Nós os pastores transitamos dois mundos que se interpõem e se intercalam, isto é, vivemos todos os dias um pouco em nossa humanidade e outro tanto na transcendentalidade. Pregamos debaixo de unção e do favor de Deus, e no dia seguinte descobrimo-nos nus revelando nossa humanidade. O revestimento de poder, a graça de Deus e a eloqüente pregação de fé nos transportam para o sobrenatural, e experimentamos a transcendentalidade, o sobrenatural que reveste nossa humanidade como uma capa. O carisma – este invólucro celestial que cobre nossa nudez, que nos arrebata ao mundo da mística, da fé e do poder de Deus e que nos leva ao sentimento de que somos invencíveis e super-homens parece nos abandonar no dia seguinte, quando então nos deparamos com nossa humanidade deixando expostas nossas fragilidades e fraquezas.
Dentre todos os homens da Bíblia que viveram essas duas realidades, a humanidade e o sobrenatural, Elias é nosso principal exemplo. Estudando a vida de Elias podemos entender que nossa vida é vivida em duas dimensões: na dimensão espiritual e em nossa própria humanidade. O lado transcendental e o humano podem ser vistos com clareza neste profeta de Deus. Elias viveu a maior parte de sua vida experimentando milagres todos os dias. Viveu acima da normalidade humana. Mas, quando se defrontou com sua humanidade, pediu para si a morte.
A história dele começa com a profecia da grande seca ao rei Acabe (1 Rs 17.1) e é resumida em poucas palavras pelo apóstolo Tiago (Tg 5.17). Se não vejamos:
Depois de falar com o rei Acabe recebeu ordens de Deus para se esconder junto a torrente de Querite onde foi alimentado por corvos e bebia da fonte (1 Rs 17.2-7). Durante vários meses os pássaros lhe traziam pão e carne pela manhã e à tarde, e ele bebia da água do riacho. Só dormia e comia. Que vida!

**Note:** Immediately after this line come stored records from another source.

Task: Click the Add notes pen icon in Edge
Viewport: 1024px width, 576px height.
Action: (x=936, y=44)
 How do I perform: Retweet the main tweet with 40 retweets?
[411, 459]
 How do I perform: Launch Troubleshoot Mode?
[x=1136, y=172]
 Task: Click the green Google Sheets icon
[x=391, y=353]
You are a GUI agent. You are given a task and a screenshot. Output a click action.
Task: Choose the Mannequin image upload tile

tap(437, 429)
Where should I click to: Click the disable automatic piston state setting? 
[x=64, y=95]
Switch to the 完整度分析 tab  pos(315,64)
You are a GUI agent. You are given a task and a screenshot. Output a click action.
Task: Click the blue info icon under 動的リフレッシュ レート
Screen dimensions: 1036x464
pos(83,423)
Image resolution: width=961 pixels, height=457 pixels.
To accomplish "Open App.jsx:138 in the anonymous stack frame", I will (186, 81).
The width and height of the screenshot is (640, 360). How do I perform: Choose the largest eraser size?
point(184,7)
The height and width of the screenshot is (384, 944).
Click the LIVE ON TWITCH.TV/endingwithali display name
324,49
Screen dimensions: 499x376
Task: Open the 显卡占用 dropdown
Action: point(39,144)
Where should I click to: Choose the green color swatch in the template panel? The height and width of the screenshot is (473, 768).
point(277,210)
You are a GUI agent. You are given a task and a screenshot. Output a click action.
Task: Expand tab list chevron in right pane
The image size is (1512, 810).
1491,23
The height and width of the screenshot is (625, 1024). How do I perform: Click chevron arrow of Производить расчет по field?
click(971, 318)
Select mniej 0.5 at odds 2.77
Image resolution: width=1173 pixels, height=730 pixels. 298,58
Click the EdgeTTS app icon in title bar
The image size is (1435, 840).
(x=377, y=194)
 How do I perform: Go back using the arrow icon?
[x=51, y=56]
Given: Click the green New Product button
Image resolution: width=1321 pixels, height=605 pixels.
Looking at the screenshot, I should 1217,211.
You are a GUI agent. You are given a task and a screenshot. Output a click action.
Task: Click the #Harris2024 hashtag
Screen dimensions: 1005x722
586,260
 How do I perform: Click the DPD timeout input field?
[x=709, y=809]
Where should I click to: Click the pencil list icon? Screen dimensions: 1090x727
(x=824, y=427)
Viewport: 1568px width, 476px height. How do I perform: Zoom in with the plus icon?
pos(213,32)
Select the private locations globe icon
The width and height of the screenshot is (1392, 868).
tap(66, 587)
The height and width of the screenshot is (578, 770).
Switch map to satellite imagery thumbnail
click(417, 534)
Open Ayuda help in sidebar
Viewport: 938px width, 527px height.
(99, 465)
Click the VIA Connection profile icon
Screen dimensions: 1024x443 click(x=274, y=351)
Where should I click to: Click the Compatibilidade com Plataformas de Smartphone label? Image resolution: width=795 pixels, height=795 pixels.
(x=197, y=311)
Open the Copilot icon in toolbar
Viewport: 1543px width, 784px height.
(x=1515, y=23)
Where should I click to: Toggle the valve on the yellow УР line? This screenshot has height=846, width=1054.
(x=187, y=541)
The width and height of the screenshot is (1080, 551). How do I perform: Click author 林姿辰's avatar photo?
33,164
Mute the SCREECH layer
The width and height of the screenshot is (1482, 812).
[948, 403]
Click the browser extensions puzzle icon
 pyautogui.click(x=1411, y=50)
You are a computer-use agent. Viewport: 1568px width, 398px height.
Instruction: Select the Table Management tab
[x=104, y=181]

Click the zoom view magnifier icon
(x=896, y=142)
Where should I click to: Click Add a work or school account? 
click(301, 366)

Quando o ribeiro secou Deus lhe ordenou que fosse a Sarepta (na terra de Jezabel, na Fenícia) onde seria sustentado por uma viúva (1 Rs 17.8-16). Deus o escondeu na terra de Jezabel. Chegando a Sarepta encontrou uma viúva colhendo uns gravetos para assar seu último pão. A farinha da panela e o azeite da botija nunca tiveram fim. Ali ele ressuscitou o filho da viúva que havia morrido (vv 17-24). Não havia com o que se preocupar. Foram três anos de vida sobrenatural. Todo dia havia farinha e azeite na botija! Isso deve ter durado três anos ao fim dos quais recebeu ordens de Deus para se apresentar a Acabe. E aqui está a chave para se entender a vida multidimensional e transcendental do profeta: O profeta Obadias lhe diz: “Poderá ser que, apartando-me eu de ti, o Espírito do Senhor te leve não sei para onde…” (v 12). Este texto jorra luz sobre o que disseram os discípulos dos profetas a Eliseu depois que Elias foi arrebatado: “Eis que entre os teus servos há cinqüenta homens valentes; ora, deixa-os ir em procura do teu senhor; pode ser que o Espírito do Senhor o tenha levado e lançado nalgum dos montes ou nalgum dos vales. Porém ele respondeu: Não os envieis. Mas eles apertaram com ele, até que, constrangido, lhes disse: Enviai. E enviaram cinqüenta homens, que o procuraram três dias, porém não o acharam (2 Rs 2.16).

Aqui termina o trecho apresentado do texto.